Retype, word for word, every line starting at the line with "Click the Secret" and ending with the final line of the entries; skip the pictures.
==== Supplied material
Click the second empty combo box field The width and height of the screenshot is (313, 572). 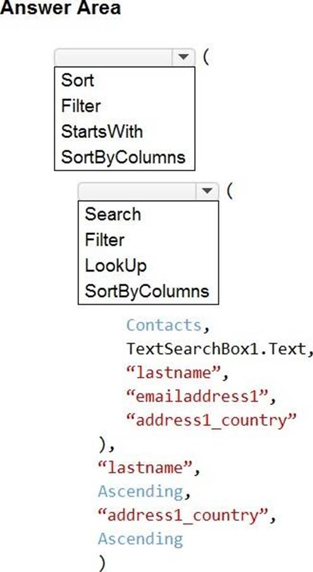click(137, 191)
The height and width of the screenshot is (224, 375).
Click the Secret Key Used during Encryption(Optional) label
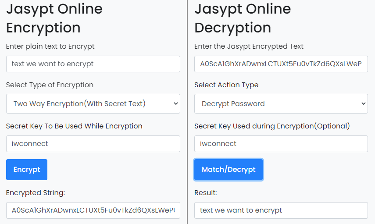click(272, 126)
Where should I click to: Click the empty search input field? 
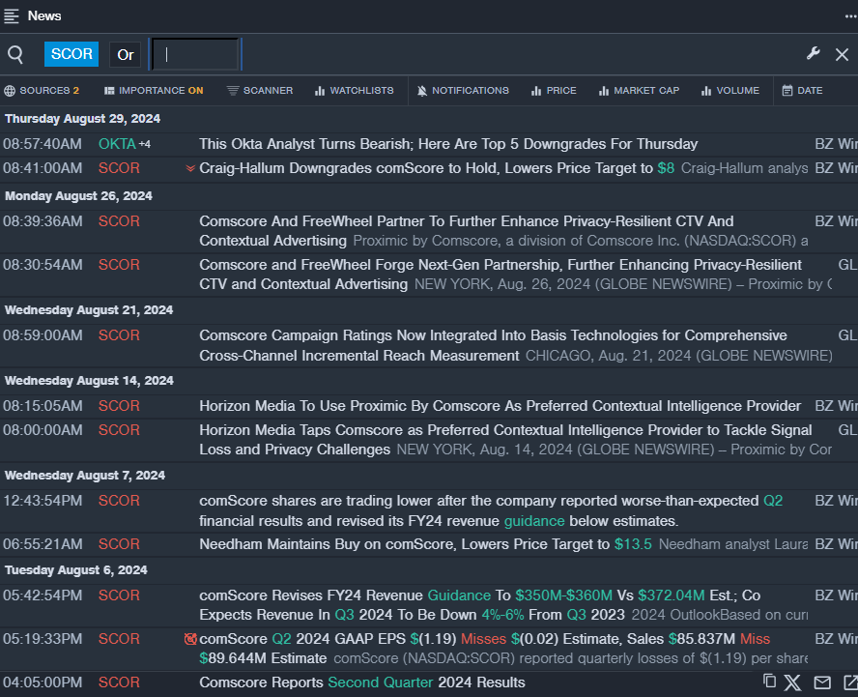pos(196,55)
========
Finished exercise
Click the Secret Key Used during Encryption(Optional) label
click(272, 126)
Where should I click to: Click the empty search input field? 
pos(196,55)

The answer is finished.